## Goal of the exercise
Write the next part of the passage on NATO's response to Russia's gray zone tactics at sea, picking up after its final sentence.

>> BEGIN Extract

Advocates of the gray zone concept a decade ago predicted it would eventually become the prevalent method of undermining the status quo and be difficult to combat. This does not make it an inherently low-risk strategy. The accumulation of ICAD events and the attention given to them in the post-Ukraine invasion era make it impossible for Russian acts to fly “below the radar.” Instead, the very escalation that these tactics seek to avoid becomes more likely as states react to the constant drumbeat of malign behavior.

How should NATO leverage the growing visibility of irregular maritime tactics and the certainty that Russia is behind them? First, accelerate efforts to determine attribution and expose these tactics immediately in a coordinated fashion with NATO partners. Increased maritime domain awareness at all levels is a priority; this includes investing in seabed monitoring, AIS/Global Navigation Satellite System (GNSS) analytics, and forensic investigation capacity. Rapid and credible attribution enables legal action, sanctions, interdiction, and future deterrence by exposure.

>> END Extract
>> BEGIN Stored data

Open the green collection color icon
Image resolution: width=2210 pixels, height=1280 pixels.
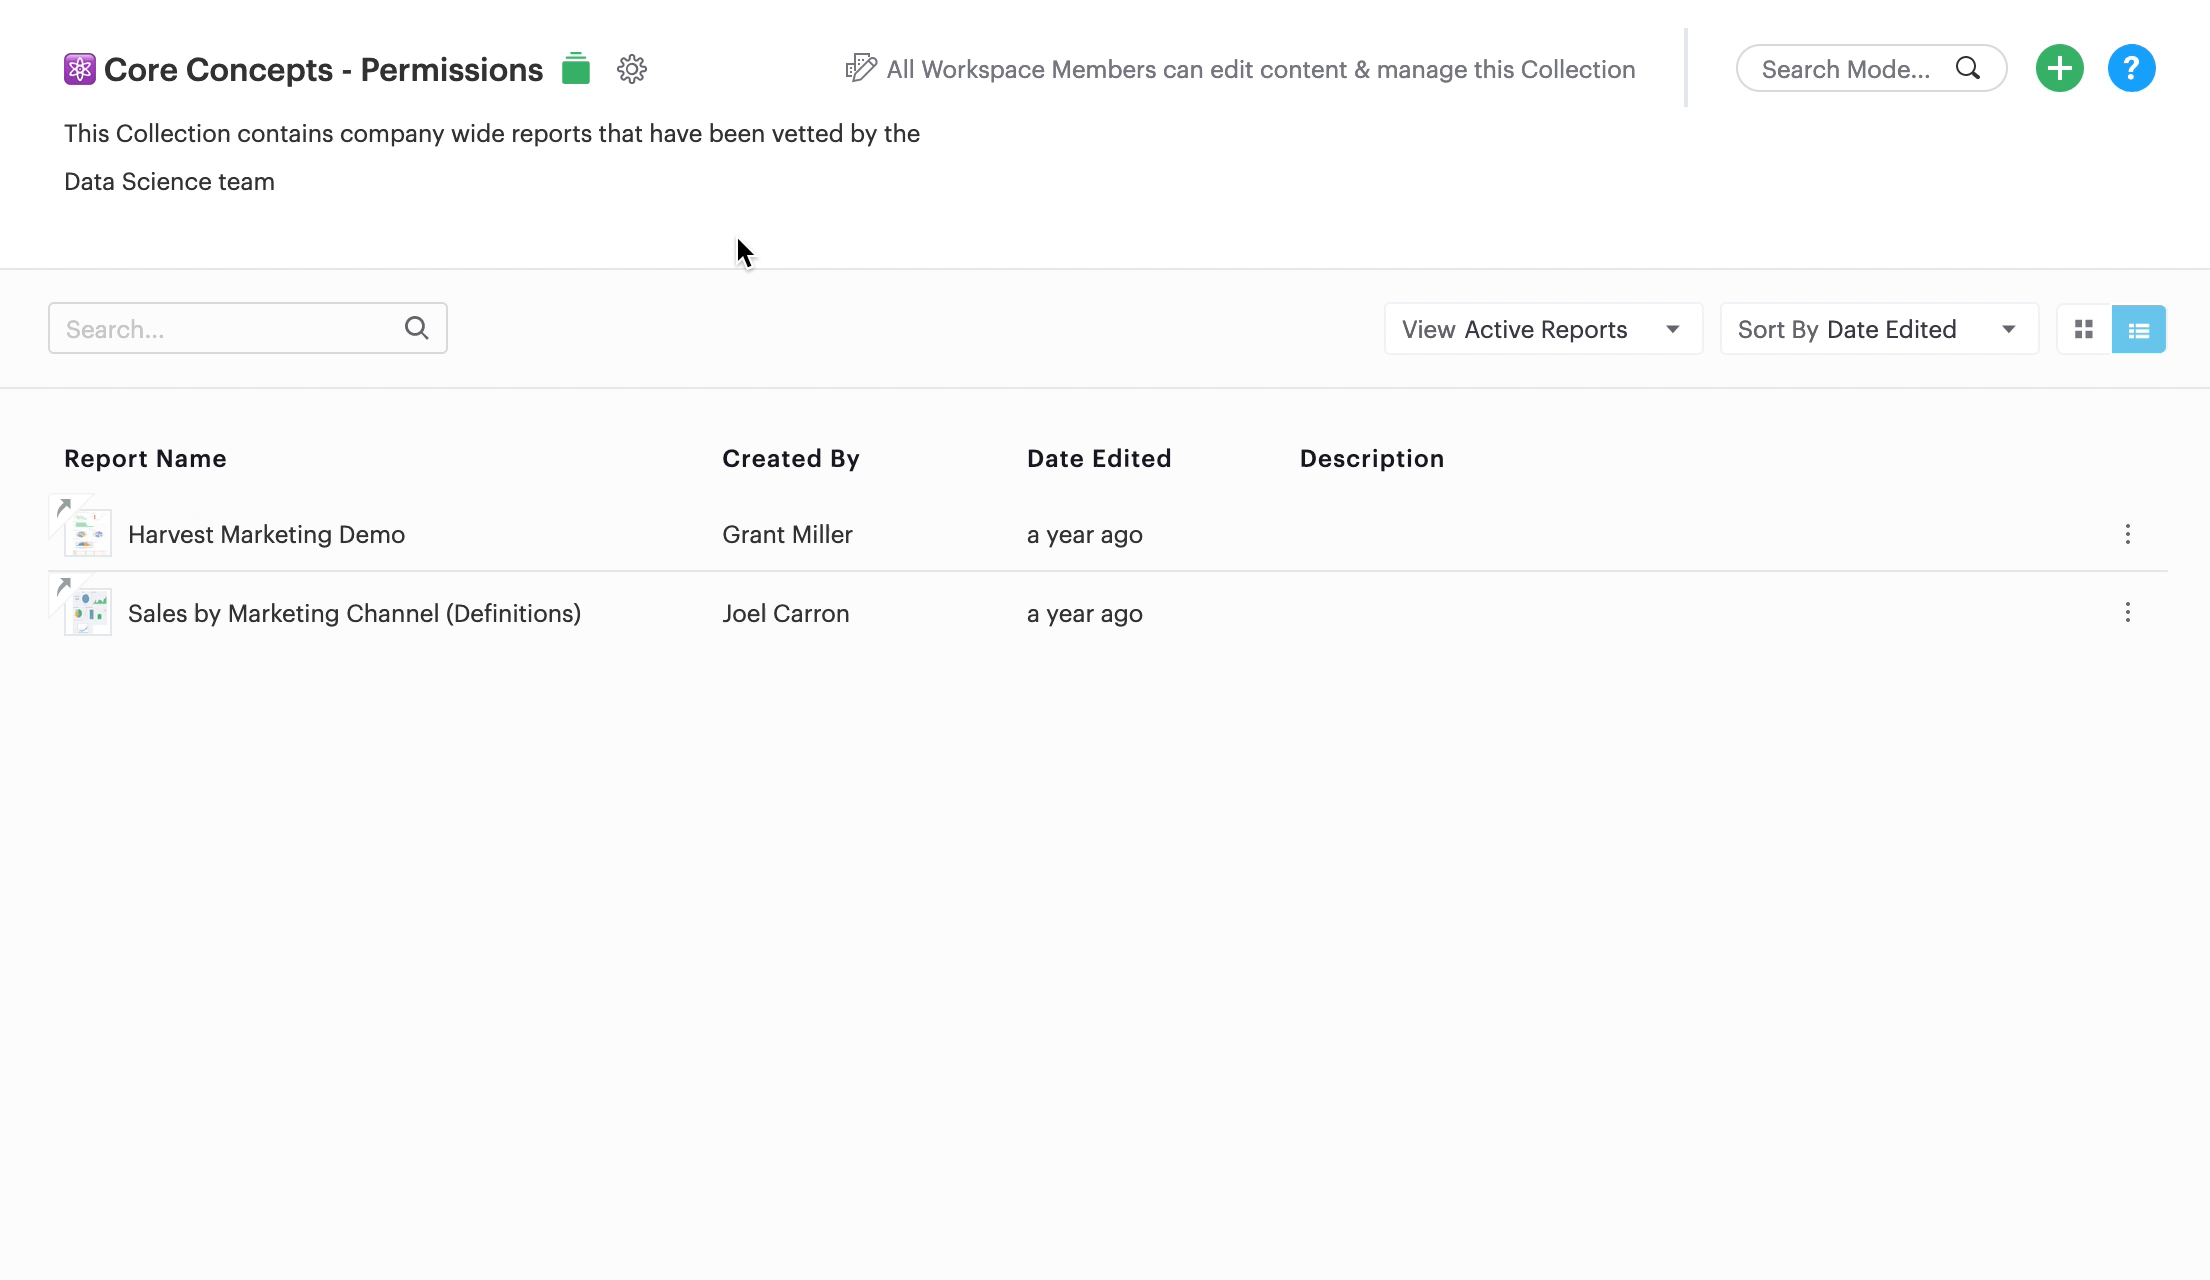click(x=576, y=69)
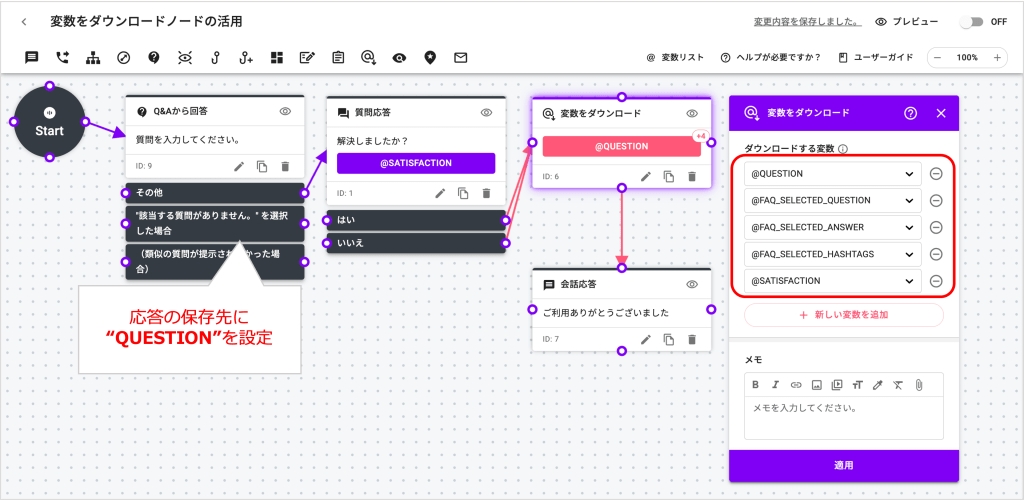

>> END Stored data

## Result of this exercise
Secondly, NATO should transition from passive monitoring of Russia’s “shadow fleet” to a posture of active maritime containment. Under NATO’s 2025 Alliance Maritime Strategy (AMS) to uphold freedom of navigation and secure strategic trade routes, NATO should no longer treat these vessels as mere commercial anomalies. Instead, the Alliance should designate uninsured or AIS-spoofing vessels as “Navigational and Environmental Hazards,” providing the legal predicate for mandatory boardings and inspections within territorial and contiguous waters. By continuing to work towards active maritime containment, NATO can normalize interdictions that raise the insurance premiums and operational costs for Moscow’s economic lifelines, transforming its primary source of revenue into a point of strategic vulnerability.

Thirdly, NATO should operationalize its “Digital Ocean Vision” to secure critical undersea infrastructure. The defensive posture of the past three years—characterized by slow attribution and repair—is obsolete. Following the framework of Operation Baltic Sentry, NATO should scale Task Force X to deploy a persistent, autonomous undersea maritime infrastructure resiliency initiative. By integrating uncrewed underwater vehicles (UUVs) with high-resolution acoustic sensors, NATO can create a real-time “networked ocean” that detects anomalies—such as the 2024 Motor Vessel Eagle S incident—as they occur. This capability moves NATO from a “forensic” response to a “preventative” one, utilizing automated interceptors to escort suspicious vessels away from critical nodes before damage is sustained.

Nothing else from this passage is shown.